▶ **Exercise goal**: Convert the lines below into a numbered list, starting at the line that contains "431x246 pixels." and ending at the last line, with both ends included. Leave out blank lines and pictures.

◆ ◆ ◆ ◆ ◆

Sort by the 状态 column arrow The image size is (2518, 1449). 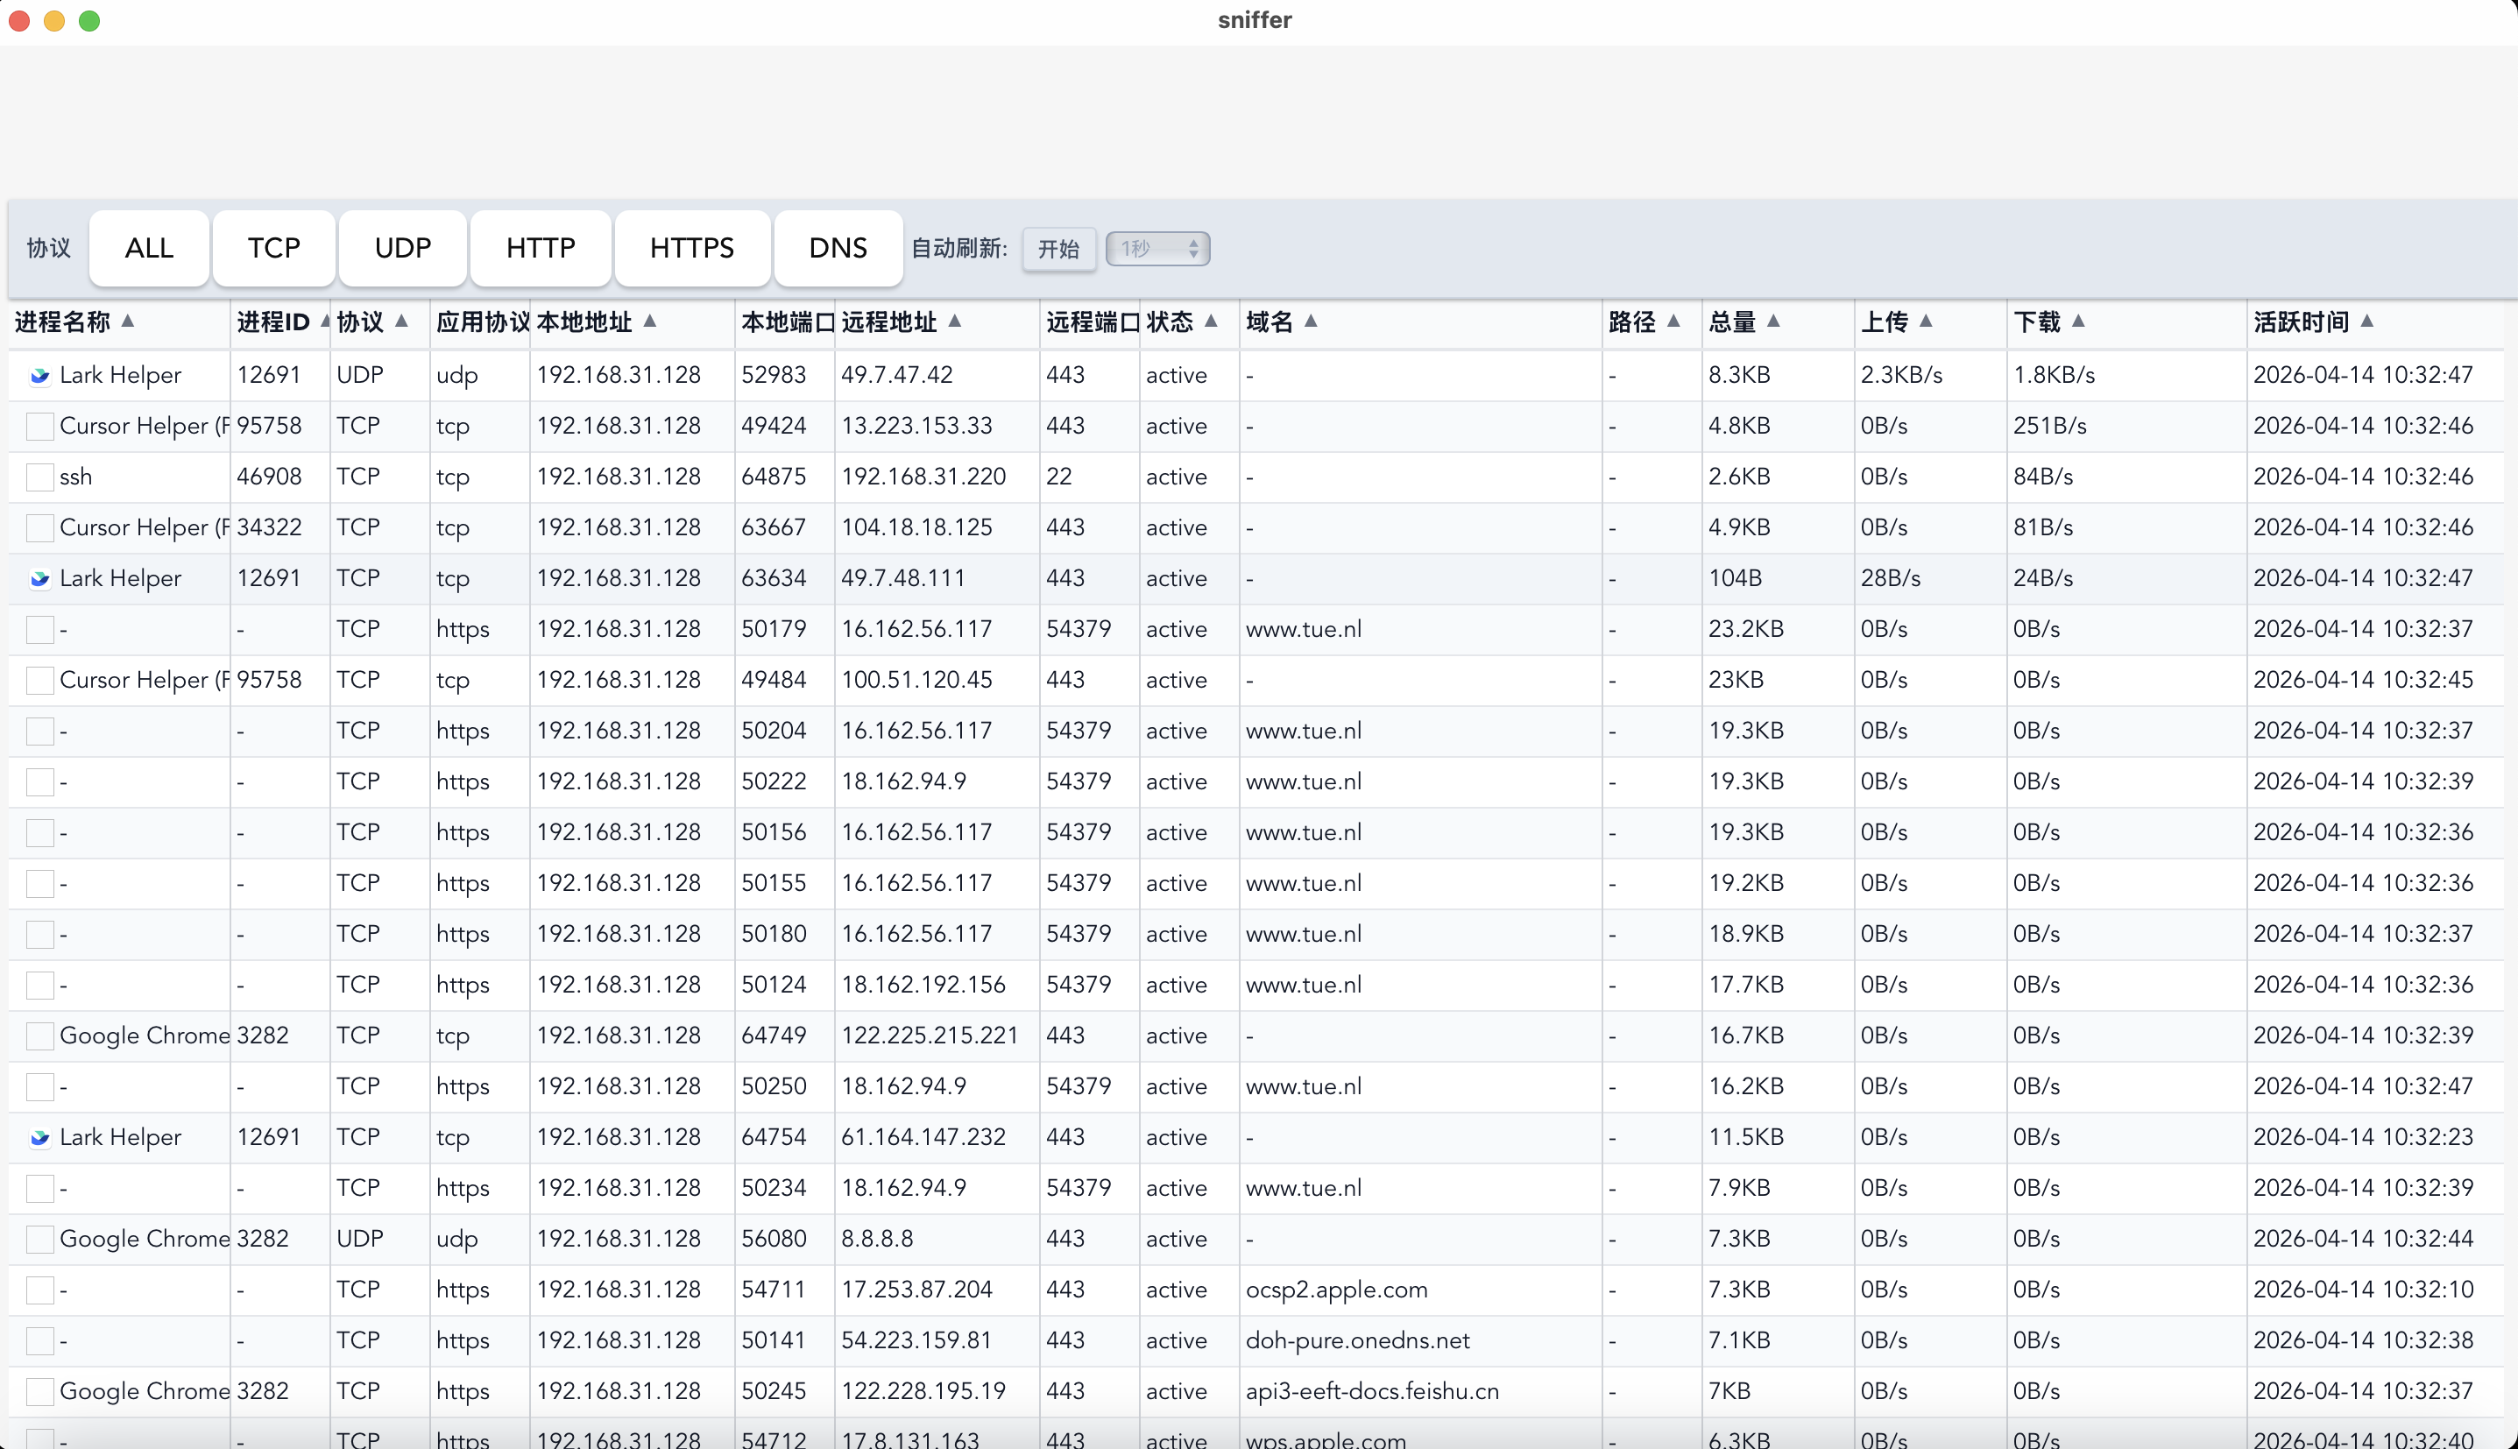(1210, 320)
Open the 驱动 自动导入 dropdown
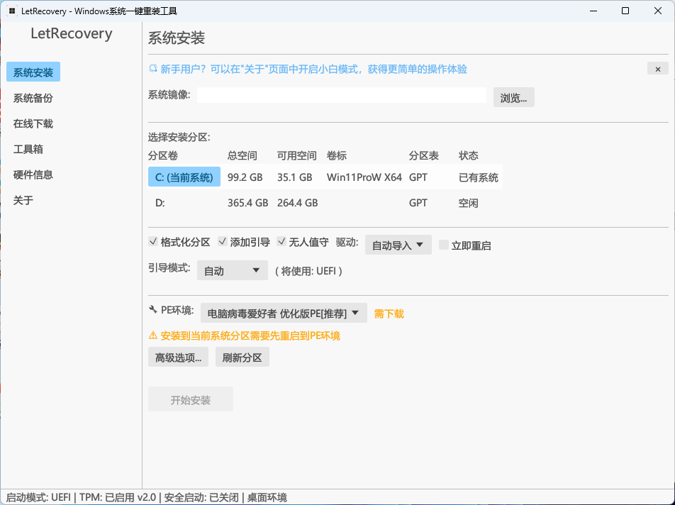 pyautogui.click(x=398, y=244)
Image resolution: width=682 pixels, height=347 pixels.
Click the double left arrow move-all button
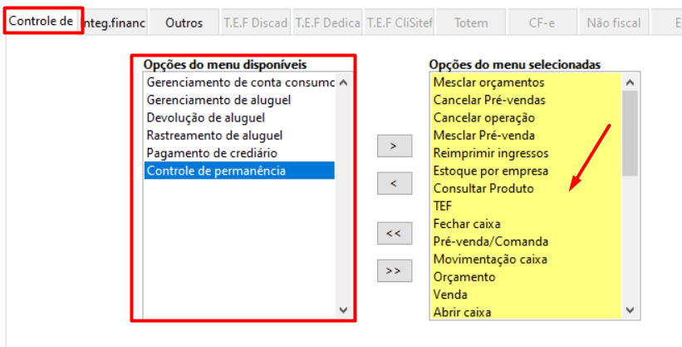pyautogui.click(x=394, y=234)
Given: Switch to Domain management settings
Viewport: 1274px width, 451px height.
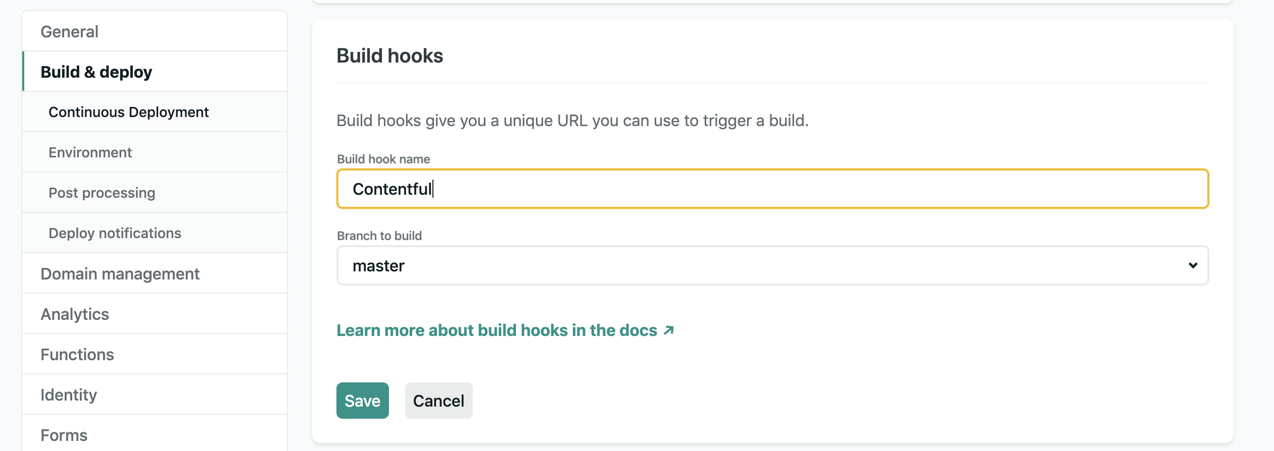Looking at the screenshot, I should 120,273.
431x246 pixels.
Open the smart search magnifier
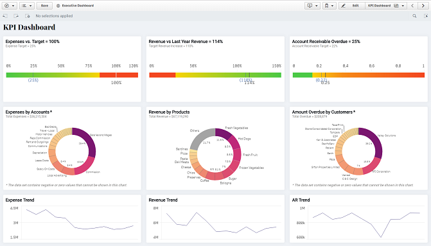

◆ ◆ ◆ ◆ ◆

▶ **Final result**:
1. 431x246 pixels.
2. Open the smart search magnifier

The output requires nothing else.